Couple célèbre du cinéma américain, l'actrice Susan Sarandon et le réalisateur-acteur Tim Robbins ont l'habitude de la contestation. Pendant quelques mois après 9/11, ils sont restés relativement discrets, confrontés à l'obligation de respecter une solidarité nationale après l'attaque. Depuis quelques semaines, ils devenus beaucoup plus actifs, c'est-à-dire activistes. On les a notamment vus et entendus lors d'une manifestation, à New York le 6 octobre, qui a rassemblé plus de 20.000 personnes.
« Actress Susan Sarandon, who gave one of the main speeches from the platform, declared: “Bush says you’re either with us or against us. I don’t know who ‘us’ is. I say to Mr. Bush — this is what democracy looks like. We will not give our daughters and sons for a war for oil.”
» Actor and director Tim Robbins, declaring himself an opponent of “fundamentalism of all kinds,” added, “What is our fundamentalism? It is cloaked with patriotism and the claim to spread democracy around the world.... Our fundamentalism is business. Our resistance to this fundamentalism must be resistance to profits against life, to the business of diverting attention from Enron and Halliburton.”
» Sarandon called on those present to pressure the Democrats in Congress to oppose Bush. “There are some people still functioning in the government,” said Sarandon. “We must support them, particularly (West Virginia Democratic Senator) Robert Byrd.” She gave the phone number of the Capitol Hill switchboard and urged people to call those Senators “who look as though they might have the courage” to oppose Bush. »
L'actrice Jessica Lange est un produit discret de la contestation hollywoodienne ; elle l'est plus par sa personnalité indépendante et les distances qu'elle maintien avec le système que par ses activités. Psychologiquement, Jessica Lange se tient à part du système, y compris à part de sa contestation spectaculaire. Il faut croire que ce qui se passe depuis 9/11 tend à la faire sortir de ses gonds. Ses déclarations, à la fin de septembre, à San Sebastian où elle venait recevoir une distinction pour sa carrière, ont été remarquables par leur dureté. (Rapport selon l'agence Sapa-DPA)
« The 53-year-old Oscar-winning US actress Jessica Lange lambasted the US government at a press conference at the San Sebastian film festival, where she received a lifetime achievement award. “What Bush intends to do with Iraq is unconstitutional, immoral and illegal,” Lange was quoted as saying. “I hate Bush. I despise him and his entire administration — not only because of its international policy, but also the national. Today it makes me feel ashamed to come from the United States —it is humiliating.”

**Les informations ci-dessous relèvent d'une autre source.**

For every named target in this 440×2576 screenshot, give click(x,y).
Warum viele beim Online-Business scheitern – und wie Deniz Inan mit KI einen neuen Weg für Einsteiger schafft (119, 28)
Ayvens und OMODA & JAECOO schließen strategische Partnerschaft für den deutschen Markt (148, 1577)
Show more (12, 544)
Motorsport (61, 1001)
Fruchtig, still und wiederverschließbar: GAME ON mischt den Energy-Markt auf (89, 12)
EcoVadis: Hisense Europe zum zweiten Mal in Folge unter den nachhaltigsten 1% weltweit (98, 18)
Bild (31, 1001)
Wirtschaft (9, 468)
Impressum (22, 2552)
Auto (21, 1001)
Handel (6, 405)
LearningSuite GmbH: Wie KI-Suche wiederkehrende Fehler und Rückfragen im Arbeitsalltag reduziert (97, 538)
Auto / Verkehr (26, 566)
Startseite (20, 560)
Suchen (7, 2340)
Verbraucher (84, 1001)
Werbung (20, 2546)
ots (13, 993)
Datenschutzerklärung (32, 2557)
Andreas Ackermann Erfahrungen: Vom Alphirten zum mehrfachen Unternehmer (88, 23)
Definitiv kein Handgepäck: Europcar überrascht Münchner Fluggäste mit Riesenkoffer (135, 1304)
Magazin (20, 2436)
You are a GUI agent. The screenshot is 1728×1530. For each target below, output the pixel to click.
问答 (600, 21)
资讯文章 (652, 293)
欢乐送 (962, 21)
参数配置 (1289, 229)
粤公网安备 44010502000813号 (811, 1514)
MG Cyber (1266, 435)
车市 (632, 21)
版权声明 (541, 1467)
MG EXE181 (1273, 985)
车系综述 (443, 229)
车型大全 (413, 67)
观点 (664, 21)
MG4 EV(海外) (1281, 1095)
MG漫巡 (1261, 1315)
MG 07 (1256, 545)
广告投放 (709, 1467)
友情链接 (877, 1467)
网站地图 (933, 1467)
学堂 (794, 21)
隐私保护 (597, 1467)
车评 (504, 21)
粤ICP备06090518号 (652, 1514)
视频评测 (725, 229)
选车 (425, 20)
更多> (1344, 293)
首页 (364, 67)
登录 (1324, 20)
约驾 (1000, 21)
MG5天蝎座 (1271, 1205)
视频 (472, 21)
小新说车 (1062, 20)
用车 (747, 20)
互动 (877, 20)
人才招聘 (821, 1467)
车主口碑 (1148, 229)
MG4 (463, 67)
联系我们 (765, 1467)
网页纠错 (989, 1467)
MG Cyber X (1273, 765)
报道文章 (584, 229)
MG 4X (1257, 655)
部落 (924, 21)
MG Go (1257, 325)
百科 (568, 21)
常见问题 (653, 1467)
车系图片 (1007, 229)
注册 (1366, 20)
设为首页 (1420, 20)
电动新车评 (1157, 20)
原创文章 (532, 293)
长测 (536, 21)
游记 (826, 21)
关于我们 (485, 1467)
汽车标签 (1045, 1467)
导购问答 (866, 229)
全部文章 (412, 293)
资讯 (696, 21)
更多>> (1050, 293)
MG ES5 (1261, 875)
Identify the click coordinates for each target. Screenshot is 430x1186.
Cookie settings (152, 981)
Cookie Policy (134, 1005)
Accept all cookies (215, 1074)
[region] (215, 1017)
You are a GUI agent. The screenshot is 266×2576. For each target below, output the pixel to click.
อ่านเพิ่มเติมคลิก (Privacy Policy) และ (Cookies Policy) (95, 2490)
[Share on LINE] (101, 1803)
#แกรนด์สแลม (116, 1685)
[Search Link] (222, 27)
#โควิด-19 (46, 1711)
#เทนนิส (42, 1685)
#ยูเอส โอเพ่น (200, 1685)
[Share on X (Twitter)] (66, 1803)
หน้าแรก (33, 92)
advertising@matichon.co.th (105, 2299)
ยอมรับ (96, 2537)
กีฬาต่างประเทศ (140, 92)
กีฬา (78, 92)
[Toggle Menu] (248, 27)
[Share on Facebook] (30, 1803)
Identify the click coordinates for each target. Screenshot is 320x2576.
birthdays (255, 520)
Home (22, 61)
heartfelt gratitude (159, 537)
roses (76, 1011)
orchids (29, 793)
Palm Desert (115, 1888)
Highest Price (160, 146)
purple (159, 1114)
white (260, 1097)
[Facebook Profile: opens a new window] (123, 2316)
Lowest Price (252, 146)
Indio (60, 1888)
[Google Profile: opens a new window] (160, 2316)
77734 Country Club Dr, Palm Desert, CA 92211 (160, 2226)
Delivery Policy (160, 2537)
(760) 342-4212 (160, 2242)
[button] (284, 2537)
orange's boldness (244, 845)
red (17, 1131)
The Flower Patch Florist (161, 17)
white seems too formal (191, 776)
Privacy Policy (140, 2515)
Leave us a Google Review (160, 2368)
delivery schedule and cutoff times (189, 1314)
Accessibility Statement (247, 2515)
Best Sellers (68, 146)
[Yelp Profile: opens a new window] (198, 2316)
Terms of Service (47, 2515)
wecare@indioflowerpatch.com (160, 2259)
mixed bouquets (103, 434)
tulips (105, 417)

» ”Bush stole the elections and since then we have all been suffering the consequences. The Iraq plan is absolutely mad, but what I do not understand is that nobody tries to stop it — neither inside nor outside the United States,” the actress added. “The atmosphere in my country is poisonous, intolerable for those of us who are not right-wing, so thank you for inviting me to this festival and allowing me to get out for a few days,” Lange said on receiving the Donostia Prize, presented by Spanish actor Jose Coronado. She also slammed Hollywood and said she preferred to work in Europe. »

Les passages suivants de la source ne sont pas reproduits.